In a lengthy blog post, Kaminsky explains that the weak random number generation bug is a problem for networking kit, rather than digital certificates on websites.
"The 'weak RSA moduli' bug is almost (and possibly) exclusively found within certificates that were already insecure (ie, expired, or not signed by a valid CA)," Kaminsky argues. "This attack almost certainly affects not a single production website."
Noted cryptographer Jon Callas looked at all public keys ever signed by Entrust, finding none of them had reused RSA primes.
Experts from encryption firm Voltage Security said that the weak key issues is down to device manufacturers implementing RSA encryption in a non-standards-compliant manner. If the standards had been followed, then these weak keys would not be out there, the firm said.
"Cryptographic algorithms are almost never the root cause of security problems - at least those that are not 'in the basement' proprietary algorithms," said Terence Spies, CTO of Voltage Security. "Correct implementation of any security technology is crucial, and has proven to be quite difficult."
A useful FAQ on the practical implications of the RSA key research has been put together in a post on Kaspersky Labs' Threatpost blog here. ®
What do you mean, RSA package?
In context, RSA is an algorithm, one widely taught (like, highschool math masterclasses), well-known, available. RSA-the-company was founded by the same people that cooked up the algorithm, but that doesn't mean each implementation has their hand in it, or even their blessing. This spat isn't nearly as connected to them as, say, the break-in that compromised their remote login security keyfobs.
Generally you'd want a *good* source of random numbers, and a PRNG almost by definition disqualifies itself (the "pseudo" bit), though with all sorts of clever tricks it is possible to get something less awfully bad than the old "rand()" found in historical libcs, where you need to discard the lower 12 bits to get something vaguely usable even for, say, games. Modern unices, say, will "gather entropy", possibly even keep it across reboots, and provide a reasonable source of random numbers, possibly with hardware assistance if available. You pretty much need OS support (drivers) for that last bit. Some programs bring their own random number generators, especially if the OS isn't known to provide good support.

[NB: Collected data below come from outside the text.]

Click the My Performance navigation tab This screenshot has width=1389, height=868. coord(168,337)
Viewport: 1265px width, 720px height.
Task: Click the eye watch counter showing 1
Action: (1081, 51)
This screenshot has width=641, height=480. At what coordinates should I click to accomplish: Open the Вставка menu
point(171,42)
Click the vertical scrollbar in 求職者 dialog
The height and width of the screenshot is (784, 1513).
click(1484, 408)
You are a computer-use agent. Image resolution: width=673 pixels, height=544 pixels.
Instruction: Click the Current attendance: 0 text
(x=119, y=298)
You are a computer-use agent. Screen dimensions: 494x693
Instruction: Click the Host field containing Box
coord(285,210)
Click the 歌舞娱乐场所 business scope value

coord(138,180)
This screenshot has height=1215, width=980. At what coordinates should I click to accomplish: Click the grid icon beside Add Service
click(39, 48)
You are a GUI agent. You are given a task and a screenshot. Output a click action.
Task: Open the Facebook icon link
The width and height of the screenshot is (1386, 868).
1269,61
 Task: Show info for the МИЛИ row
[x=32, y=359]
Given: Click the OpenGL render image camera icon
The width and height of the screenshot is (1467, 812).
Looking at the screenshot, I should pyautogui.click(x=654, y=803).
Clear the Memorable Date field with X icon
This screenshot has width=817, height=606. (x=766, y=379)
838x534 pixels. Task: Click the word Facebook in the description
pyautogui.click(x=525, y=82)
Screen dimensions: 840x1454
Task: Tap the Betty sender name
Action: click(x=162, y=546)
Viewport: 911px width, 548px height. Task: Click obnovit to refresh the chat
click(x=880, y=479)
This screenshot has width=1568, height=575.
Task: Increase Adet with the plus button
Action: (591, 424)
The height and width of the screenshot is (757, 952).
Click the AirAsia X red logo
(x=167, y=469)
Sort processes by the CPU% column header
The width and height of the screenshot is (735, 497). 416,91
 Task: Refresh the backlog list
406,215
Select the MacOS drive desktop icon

The problem with these embedded devices is that at first start-up, they haven't been running very long and as such the random numbers they generate then aren't very good at all, even if your PRNG isn't unreasonable. And that's the point at which these certificates tend to be generated.
So, who's responsible? The embedded system designers, basically. Could chalk it down to an oversight, and an object lesson in how tiny details can wreak havoc upon an otherwise perfectly good plan, especially when crypto is involved. This sort of thing is exactly why random numbers are important.
Real "production" web sites don't have expired certificates then?
Funny, I do see them from time to time. Briefly (no thanks).
Only because the state of the device at that point is in an almost entirely predictable state, indeed (near-)identical to others of the same make and model, or merely type. Should the thing come with a decent hardware random number generator, then suddenly they're fine, really.
If the device doesn't, then make sure you generate any and all certificates elsewhere, with a better RNG, before installing them. Otherwise it still doesn't matter a whit how they're signed. Recall that even when paying for a certificate you end up generating the private key yourself.